--- Start of Data section ---

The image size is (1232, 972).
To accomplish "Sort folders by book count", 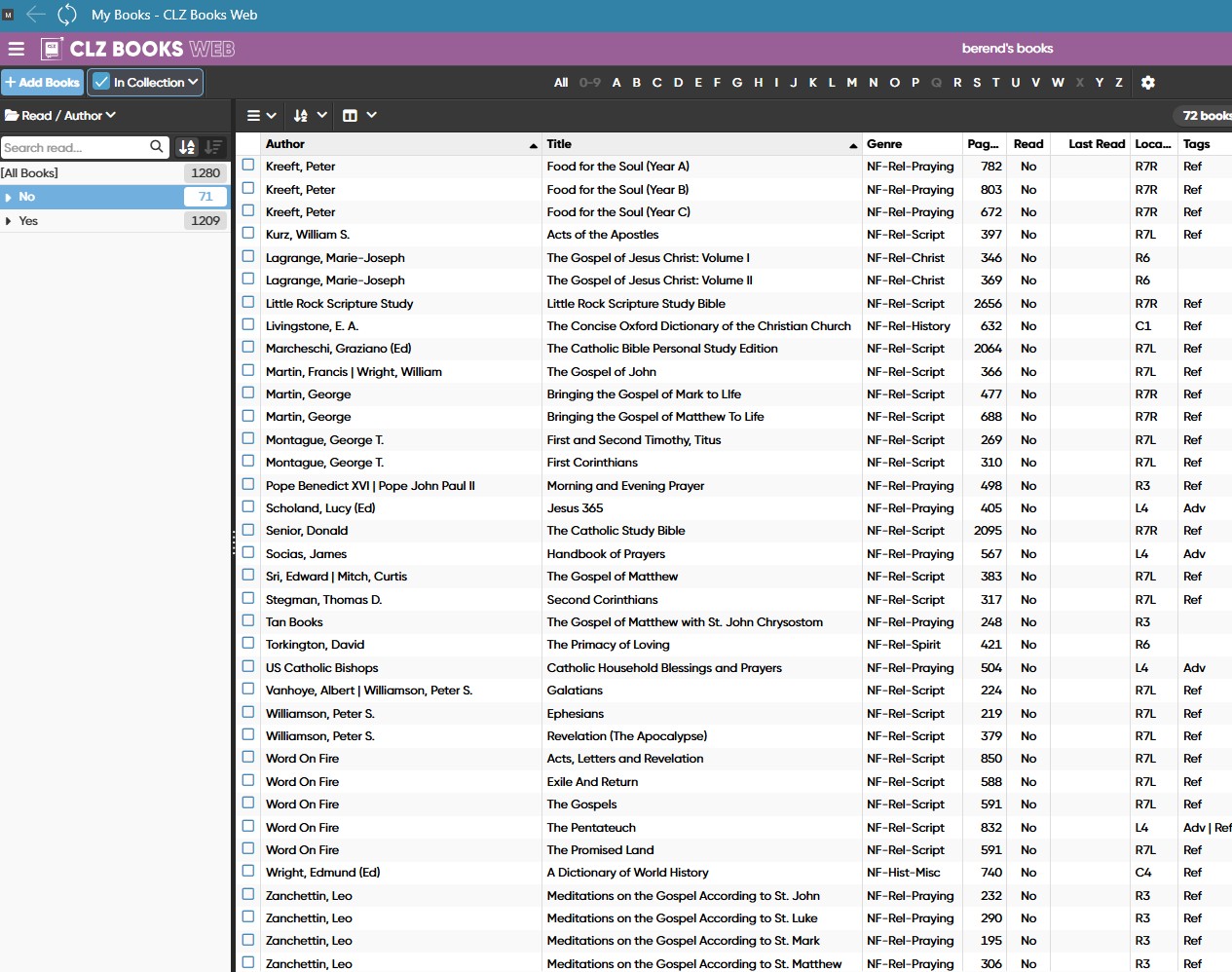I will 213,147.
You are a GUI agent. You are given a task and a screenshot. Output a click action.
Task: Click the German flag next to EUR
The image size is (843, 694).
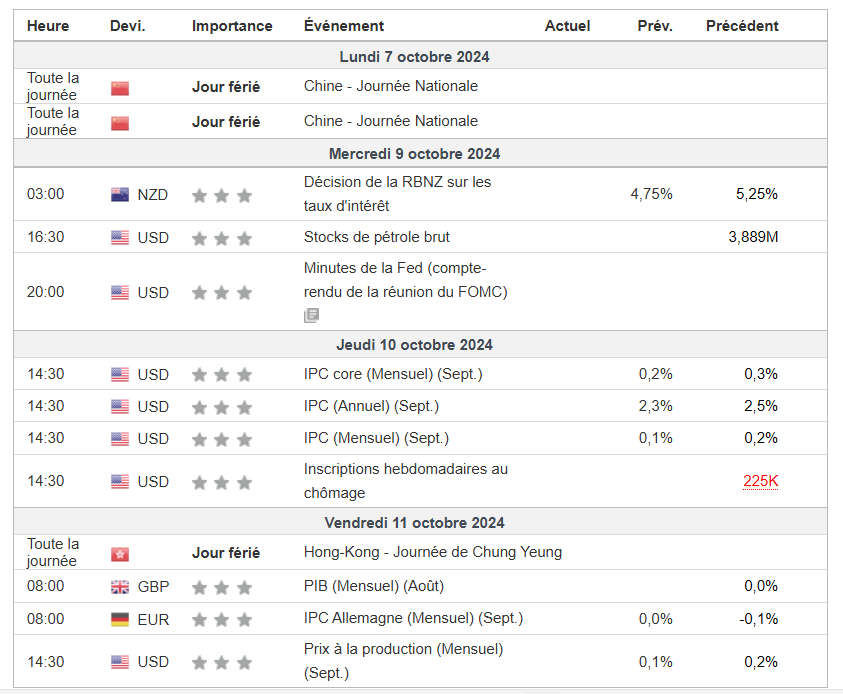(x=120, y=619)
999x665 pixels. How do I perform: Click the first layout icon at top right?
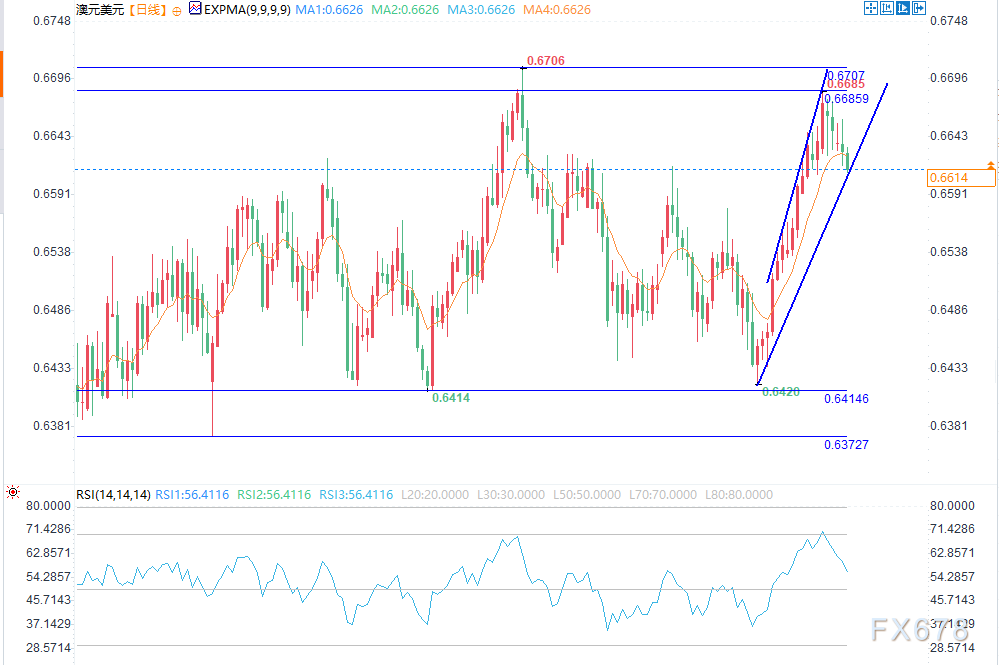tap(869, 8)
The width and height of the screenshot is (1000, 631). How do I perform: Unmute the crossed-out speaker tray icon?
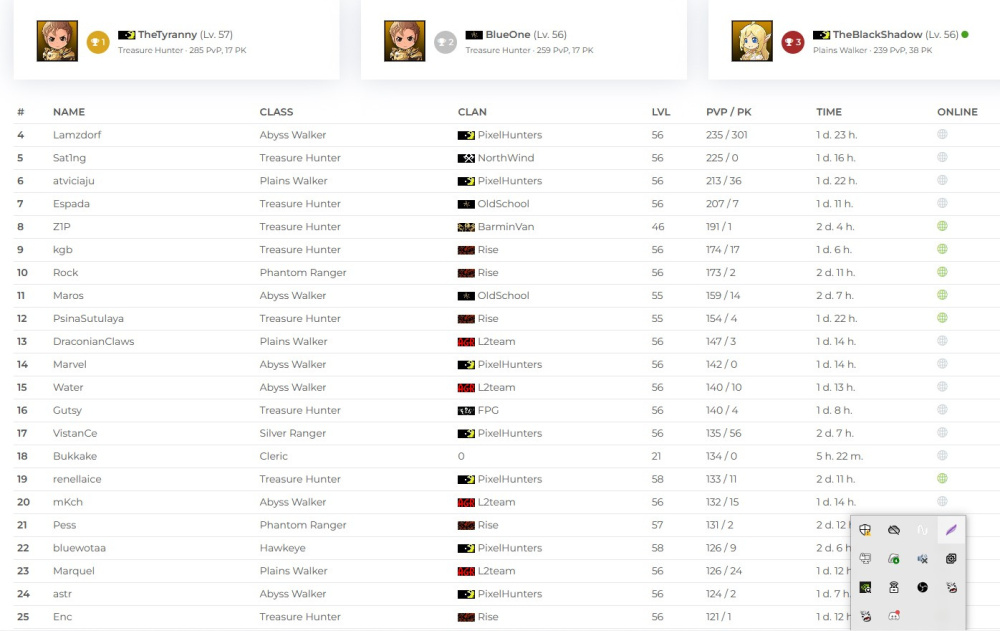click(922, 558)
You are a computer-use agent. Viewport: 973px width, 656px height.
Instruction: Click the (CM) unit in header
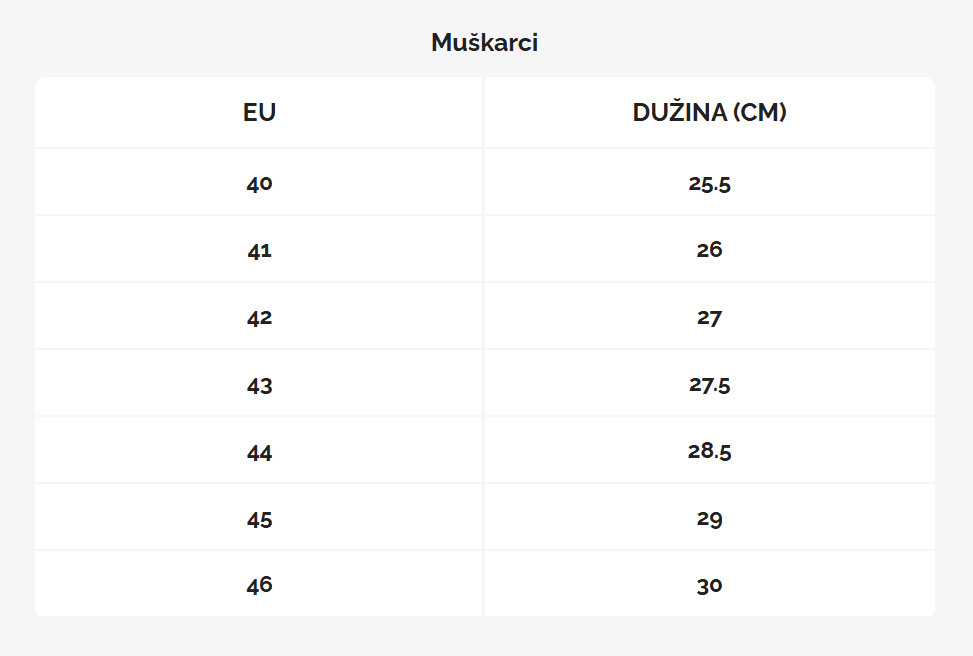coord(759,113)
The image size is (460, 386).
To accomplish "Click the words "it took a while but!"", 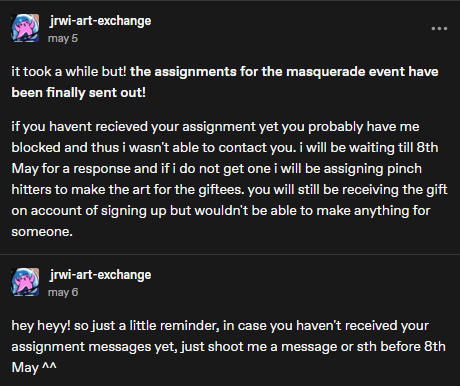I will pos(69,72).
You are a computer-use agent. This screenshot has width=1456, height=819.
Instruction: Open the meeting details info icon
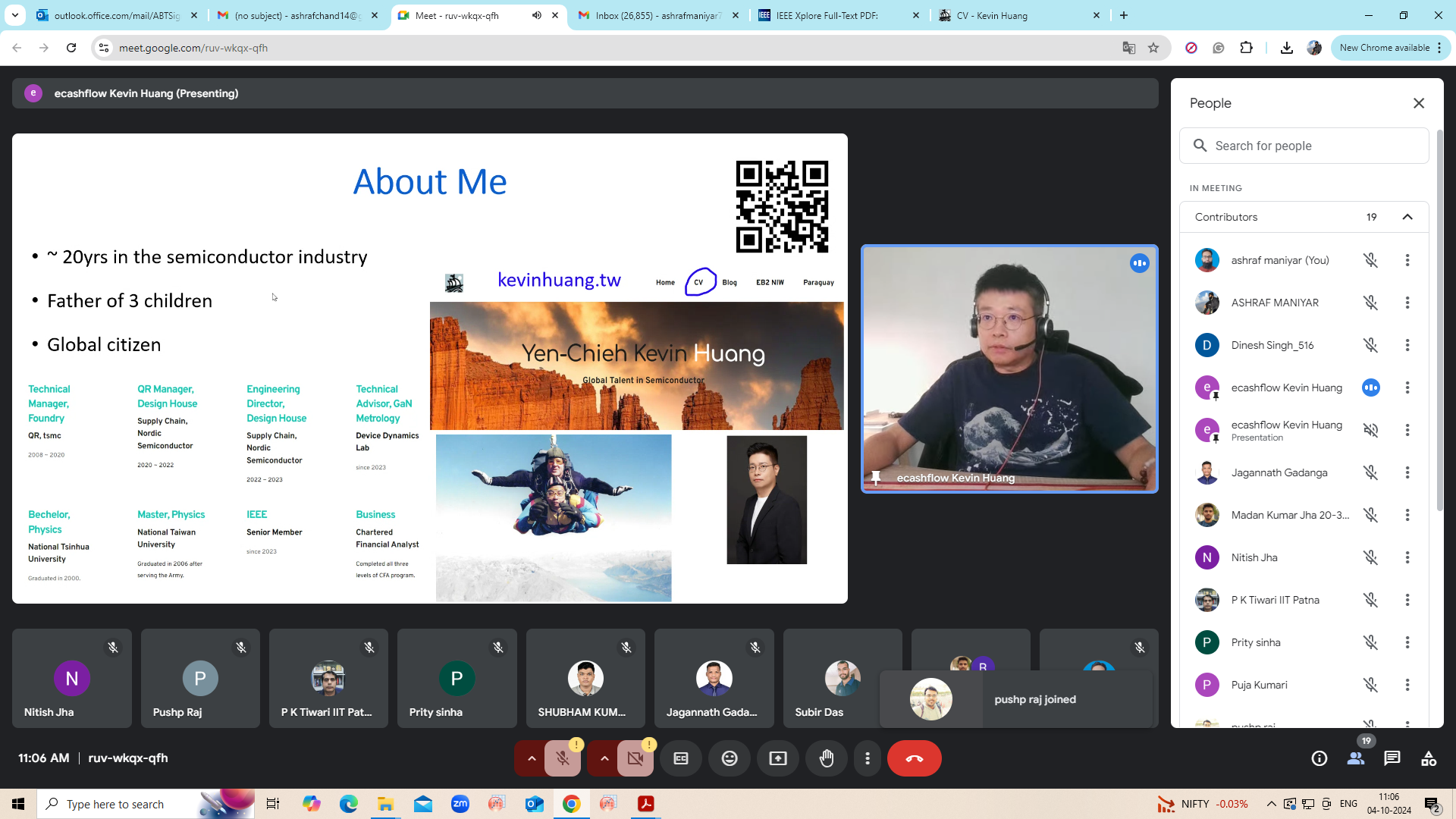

--- End of Data section ---

▸ **Objective**: Put the lines of the entries from the line with "You are a GUI" up to and including the line with "tap(869, 8)" into a Markdown table with the columns Row and Text, skipping blank lines. Leave out the pictures.

▸ **The output**:
| Row | Text |
|---|---|
| 1 | You are a GUI agent. You are given a task and a screenshot. Output a click action. |
| 2 | Task: Click the German flag next to EUR |
| 3 | The image size is (843, 694). |
| 4 | (x=120, y=619) |
| 5 | 999x665 pixels. How do I perform: Click the first layout icon at top right? |
| 6 | tap(869, 8) |